Though Brawl would probably win, I'm glad it's being pushed back... too many games to buy anyway. >_>;;;

Edit - Wanted to point something out.  RE4 came out in the beginning of... forgot which year, and won most of the GoTY awards anyway.  So the hype might still be there.


----------



## Jeremy (Oct 20, 2007)

I'm sure Halo 3 won't win.  No one's going to say it's the game of the year because it's not original (third one in old series by now).  BioShock has a good chance.


----------



## Fabioisonfire (Oct 20, 2007)

What? No frickin' way SSB would win.


----------



## Bulerias (Oct 20, 2007)

stormcommander said:
			
		

> I'm sure Halo 3 won't win.  No one's going to say it's the game of the year because it's not original (third one in old series by now).  BioShock has a good chance.

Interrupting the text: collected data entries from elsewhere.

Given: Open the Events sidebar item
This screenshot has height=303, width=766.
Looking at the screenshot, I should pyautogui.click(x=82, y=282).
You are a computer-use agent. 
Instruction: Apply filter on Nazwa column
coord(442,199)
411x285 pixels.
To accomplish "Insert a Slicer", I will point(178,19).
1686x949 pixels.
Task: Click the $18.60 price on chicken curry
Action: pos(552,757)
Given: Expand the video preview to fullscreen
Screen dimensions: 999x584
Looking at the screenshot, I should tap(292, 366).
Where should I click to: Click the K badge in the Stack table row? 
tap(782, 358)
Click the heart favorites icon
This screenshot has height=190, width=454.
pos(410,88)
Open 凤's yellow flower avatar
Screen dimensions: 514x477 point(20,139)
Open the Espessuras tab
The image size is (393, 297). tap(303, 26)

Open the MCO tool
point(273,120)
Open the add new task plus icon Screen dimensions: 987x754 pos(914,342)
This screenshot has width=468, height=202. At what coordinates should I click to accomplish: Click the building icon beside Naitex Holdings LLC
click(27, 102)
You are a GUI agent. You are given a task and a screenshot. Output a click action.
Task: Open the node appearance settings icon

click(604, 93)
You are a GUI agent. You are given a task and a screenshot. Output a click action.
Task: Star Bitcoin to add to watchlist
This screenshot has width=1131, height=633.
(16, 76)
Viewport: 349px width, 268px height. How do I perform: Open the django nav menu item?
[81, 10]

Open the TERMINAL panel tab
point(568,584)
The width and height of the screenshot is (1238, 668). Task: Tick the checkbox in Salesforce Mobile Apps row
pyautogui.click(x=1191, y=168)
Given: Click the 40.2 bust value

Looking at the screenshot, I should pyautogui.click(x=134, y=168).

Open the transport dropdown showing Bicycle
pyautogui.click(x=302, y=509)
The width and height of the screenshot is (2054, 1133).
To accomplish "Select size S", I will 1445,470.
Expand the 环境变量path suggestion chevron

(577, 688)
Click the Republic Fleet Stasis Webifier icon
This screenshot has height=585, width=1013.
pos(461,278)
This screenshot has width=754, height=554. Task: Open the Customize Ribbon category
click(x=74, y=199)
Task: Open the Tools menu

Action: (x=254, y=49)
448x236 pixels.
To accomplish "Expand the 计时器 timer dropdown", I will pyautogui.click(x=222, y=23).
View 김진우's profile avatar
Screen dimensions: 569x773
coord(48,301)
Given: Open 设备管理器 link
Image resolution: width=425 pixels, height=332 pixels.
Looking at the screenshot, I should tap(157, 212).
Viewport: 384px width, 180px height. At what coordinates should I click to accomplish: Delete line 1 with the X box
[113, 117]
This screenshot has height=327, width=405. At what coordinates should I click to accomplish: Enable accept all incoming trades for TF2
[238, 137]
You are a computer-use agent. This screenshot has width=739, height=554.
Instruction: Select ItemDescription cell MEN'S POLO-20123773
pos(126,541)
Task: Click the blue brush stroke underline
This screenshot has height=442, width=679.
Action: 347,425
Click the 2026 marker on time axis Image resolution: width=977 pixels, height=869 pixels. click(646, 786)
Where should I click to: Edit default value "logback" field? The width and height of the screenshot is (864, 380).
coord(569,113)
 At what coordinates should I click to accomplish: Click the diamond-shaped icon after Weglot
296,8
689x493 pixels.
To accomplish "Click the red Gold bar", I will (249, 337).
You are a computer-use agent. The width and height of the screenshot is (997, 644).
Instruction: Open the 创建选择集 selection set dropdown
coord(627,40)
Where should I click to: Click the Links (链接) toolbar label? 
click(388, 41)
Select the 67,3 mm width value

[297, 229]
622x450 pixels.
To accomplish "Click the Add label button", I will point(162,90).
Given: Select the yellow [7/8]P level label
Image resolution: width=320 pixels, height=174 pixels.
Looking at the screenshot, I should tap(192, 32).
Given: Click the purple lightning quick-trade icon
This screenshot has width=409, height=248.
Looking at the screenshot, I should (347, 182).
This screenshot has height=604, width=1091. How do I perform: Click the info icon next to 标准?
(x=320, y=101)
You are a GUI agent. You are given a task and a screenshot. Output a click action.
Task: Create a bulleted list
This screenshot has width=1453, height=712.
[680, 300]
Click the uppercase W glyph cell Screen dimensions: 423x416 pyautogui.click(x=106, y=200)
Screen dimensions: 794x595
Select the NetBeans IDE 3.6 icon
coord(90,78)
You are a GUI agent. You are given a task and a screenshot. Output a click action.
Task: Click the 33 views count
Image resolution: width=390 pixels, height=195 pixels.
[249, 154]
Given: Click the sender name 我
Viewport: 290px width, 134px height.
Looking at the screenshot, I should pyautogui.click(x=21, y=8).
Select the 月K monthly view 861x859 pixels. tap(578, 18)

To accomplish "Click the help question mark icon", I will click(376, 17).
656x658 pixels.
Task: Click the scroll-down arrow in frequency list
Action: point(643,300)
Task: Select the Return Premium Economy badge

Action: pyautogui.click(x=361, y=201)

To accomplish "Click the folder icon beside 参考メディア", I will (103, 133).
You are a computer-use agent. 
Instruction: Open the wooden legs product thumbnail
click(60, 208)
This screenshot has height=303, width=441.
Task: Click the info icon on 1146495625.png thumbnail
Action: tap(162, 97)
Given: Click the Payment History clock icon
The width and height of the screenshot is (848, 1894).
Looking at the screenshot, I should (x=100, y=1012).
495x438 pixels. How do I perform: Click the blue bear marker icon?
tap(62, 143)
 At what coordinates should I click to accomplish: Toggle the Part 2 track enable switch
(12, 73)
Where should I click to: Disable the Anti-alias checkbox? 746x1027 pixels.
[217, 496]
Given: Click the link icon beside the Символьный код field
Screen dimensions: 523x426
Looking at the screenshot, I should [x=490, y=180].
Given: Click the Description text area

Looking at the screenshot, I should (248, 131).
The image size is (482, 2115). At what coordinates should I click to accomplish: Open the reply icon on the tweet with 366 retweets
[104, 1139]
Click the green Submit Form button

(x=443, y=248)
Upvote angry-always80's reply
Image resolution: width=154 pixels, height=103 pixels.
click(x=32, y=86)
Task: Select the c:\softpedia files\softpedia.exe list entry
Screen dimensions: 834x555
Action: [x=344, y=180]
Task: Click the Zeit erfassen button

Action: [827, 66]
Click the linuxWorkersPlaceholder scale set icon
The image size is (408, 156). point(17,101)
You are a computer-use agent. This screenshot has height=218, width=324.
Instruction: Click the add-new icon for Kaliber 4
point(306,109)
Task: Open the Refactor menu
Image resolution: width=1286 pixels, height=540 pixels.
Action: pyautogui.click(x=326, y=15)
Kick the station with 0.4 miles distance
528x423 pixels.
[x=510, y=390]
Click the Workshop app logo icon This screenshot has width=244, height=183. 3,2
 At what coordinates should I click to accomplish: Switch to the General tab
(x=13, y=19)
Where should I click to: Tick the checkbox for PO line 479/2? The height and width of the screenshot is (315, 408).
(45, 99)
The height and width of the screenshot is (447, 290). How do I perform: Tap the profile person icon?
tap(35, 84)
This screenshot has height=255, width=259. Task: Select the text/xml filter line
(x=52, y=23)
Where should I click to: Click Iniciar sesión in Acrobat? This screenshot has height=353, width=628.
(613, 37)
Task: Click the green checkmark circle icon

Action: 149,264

 I've got the same reasoning, the campaign is basically a rehash of the older ones, and even though, yes, the multiplayer is out of this world, it doesn't guarantee the game a GoTY win.


----------



## Bulerias (Oct 20, 2007)

Fabio said:
			
		

> What? No frickin' way SSB would win.


 Umm... you never do know.  It would at least be a nominee, that's for sure.


----------



## Jeremy (Oct 20, 2007)

I like how you sound so sure Fabio even though you haven't played a single game from the year... I just said "probably", you said "no way".


----------



## Fabioisonfire (Oct 20, 2007)

Nominee, yeah, but with this year's line-up, no way it would win. Maybe next year when all it could compete with is really like, GTA4.


----------



## Fabioisonfire (Oct 20, 2007)

Storm, I like it how you immediately mention a Nintendo game for the GOTY winner.


----------



## Tyler (Oct 20, 2007)

Bulerias said:
			
		

> Fabio said:
> 
> 
> 
> ...


 Well, really it all depends on what Nintendo's working on right now with the delay but I do agree it doesn't stand that much of a chance to winning.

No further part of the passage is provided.